**DIRECTIONS**
Would you return, word for word, the lines of the data below from the line with "Task: Restore the inner document window" through the line with "This screenshot has width=629, height=496.", and no others?

--- DATA TO USE ---

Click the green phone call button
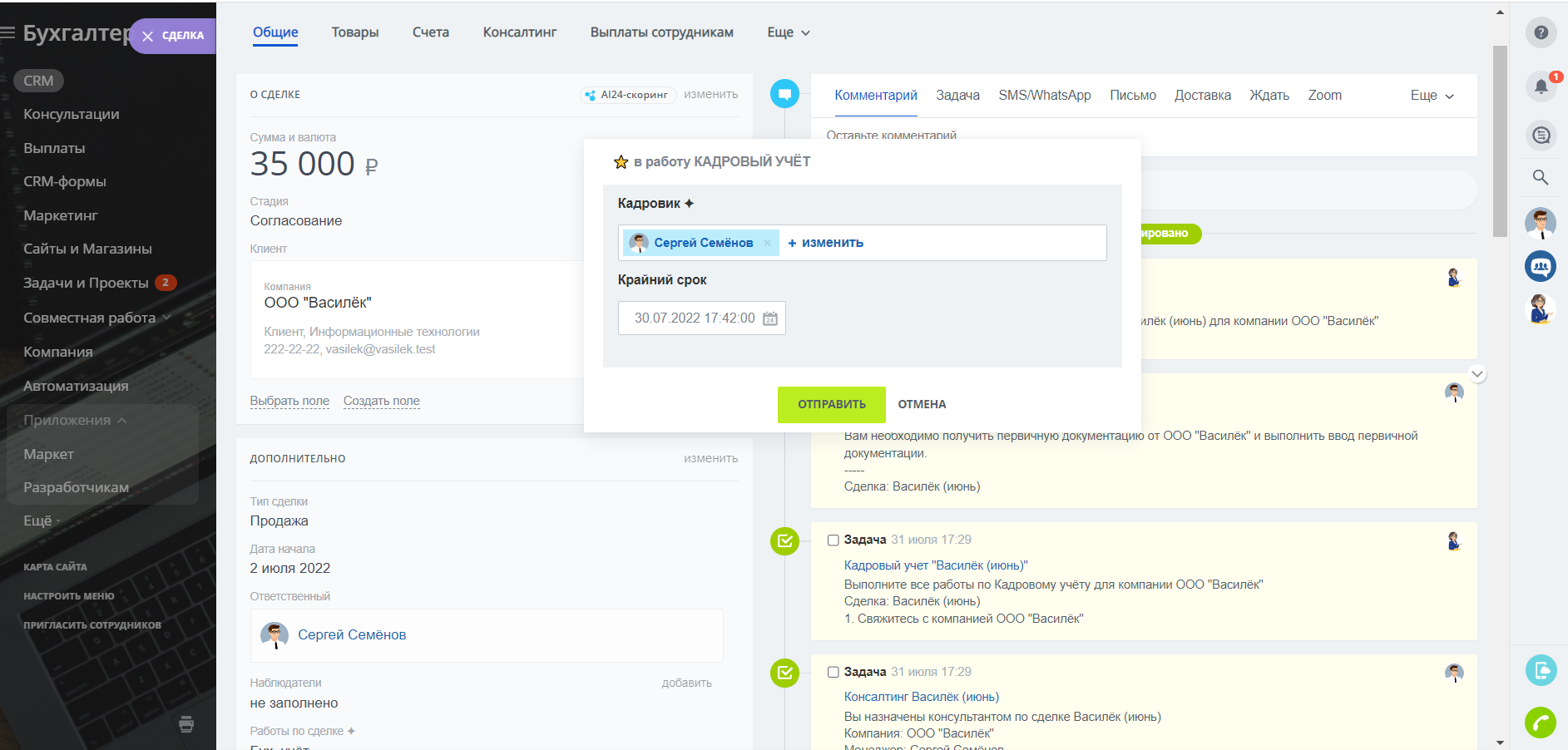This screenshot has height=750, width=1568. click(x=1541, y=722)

---
--- DATA TO USE ---

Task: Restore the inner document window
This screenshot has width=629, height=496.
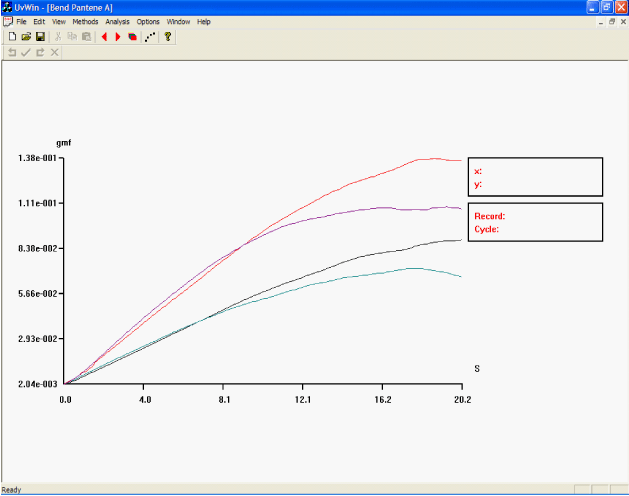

---
--- DATA TO USE ---

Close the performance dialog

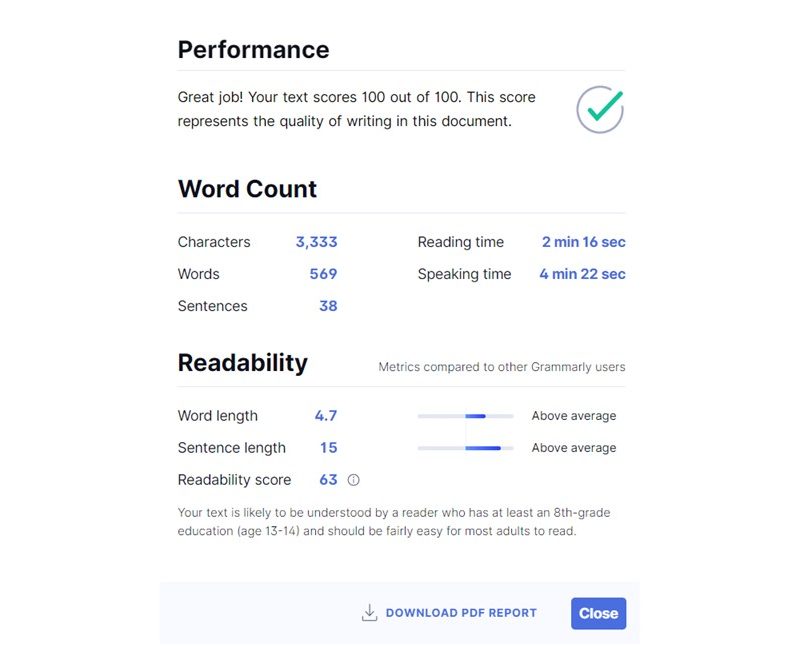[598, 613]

---

**RESPONSE BELOW**
Task: Restore the inner document window
This screenshot has width=629, height=496.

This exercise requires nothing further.